Some records
--- begin ---
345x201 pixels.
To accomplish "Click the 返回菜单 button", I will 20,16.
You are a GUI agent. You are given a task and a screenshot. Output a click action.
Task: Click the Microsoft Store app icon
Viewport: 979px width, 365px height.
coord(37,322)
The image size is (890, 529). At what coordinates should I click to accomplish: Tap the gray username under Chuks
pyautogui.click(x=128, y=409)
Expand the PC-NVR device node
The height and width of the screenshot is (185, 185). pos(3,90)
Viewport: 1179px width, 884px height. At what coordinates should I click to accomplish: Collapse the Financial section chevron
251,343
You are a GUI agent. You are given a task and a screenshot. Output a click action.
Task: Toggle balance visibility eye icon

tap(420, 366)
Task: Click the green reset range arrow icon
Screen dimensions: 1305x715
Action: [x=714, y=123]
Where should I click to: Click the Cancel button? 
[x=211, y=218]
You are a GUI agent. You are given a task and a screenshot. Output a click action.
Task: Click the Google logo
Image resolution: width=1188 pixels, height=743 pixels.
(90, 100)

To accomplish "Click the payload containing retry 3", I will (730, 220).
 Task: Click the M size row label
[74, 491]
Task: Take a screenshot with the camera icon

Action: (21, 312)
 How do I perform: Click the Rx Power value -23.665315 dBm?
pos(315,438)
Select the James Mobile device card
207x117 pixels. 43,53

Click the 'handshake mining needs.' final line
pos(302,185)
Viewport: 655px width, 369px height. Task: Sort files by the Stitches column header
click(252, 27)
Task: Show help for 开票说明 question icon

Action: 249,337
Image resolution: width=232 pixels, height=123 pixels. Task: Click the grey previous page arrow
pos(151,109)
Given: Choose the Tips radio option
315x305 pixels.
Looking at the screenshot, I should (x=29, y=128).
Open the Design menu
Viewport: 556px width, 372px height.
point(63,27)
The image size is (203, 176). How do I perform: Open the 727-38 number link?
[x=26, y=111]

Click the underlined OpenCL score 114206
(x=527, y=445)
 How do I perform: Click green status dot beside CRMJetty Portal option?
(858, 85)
--- end ---
*Task to complete:* Change "GUI agent" to "screen assistant" in all the records above and leave every other word unchanged.

*Full response:*
345x201 pixels.
To accomplish "Click the 返回菜单 button", I will 20,16.
You are a screen assistant. You are given a task and a screenshot. Output a click action.
Task: Click the Microsoft Store app icon
Viewport: 979px width, 365px height.
coord(37,322)
The image size is (890, 529). At what coordinates should I click to accomplish: Tap the gray username under Chuks
pyautogui.click(x=128, y=409)
Expand the PC-NVR device node
The height and width of the screenshot is (185, 185). pos(3,90)
Viewport: 1179px width, 884px height. At what coordinates should I click to accomplish: Collapse the Financial section chevron
251,343
You are a screen assistant. You are given a task and a screenshot. Output a click action.
Task: Toggle balance visibility eye icon

tap(420, 366)
Task: Click the green reset range arrow icon
Screen dimensions: 1305x715
Action: [x=714, y=123]
Where should I click to: Click the Cancel button? 
[x=211, y=218]
You are a screen assistant. You are given a task and a screenshot. Output a click action.
Task: Click the Google logo
Image resolution: width=1188 pixels, height=743 pixels.
(90, 100)

To accomplish "Click the payload containing retry 3", I will (730, 220).
 Task: Click the M size row label
[74, 491]
Task: Take a screenshot with the camera icon

Action: (21, 312)
 How do I perform: Click the Rx Power value -23.665315 dBm?
pos(315,438)
Select the James Mobile device card
207x117 pixels. 43,53

Click the 'handshake mining needs.' final line
pos(302,185)
Viewport: 655px width, 369px height. Task: Sort files by the Stitches column header
click(252, 27)
Task: Show help for 开票说明 question icon

Action: 249,337
Image resolution: width=232 pixels, height=123 pixels. Task: Click the grey previous page arrow
pos(151,109)
Given: Choose the Tips radio option
315x305 pixels.
Looking at the screenshot, I should (x=29, y=128).
Open the Design menu
Viewport: 556px width, 372px height.
point(63,27)
The image size is (203, 176). How do I perform: Open the 727-38 number link?
[x=26, y=111]

Click the underlined OpenCL score 114206
(x=527, y=445)
 How do I perform: Click green status dot beside CRMJetty Portal option?
(858, 85)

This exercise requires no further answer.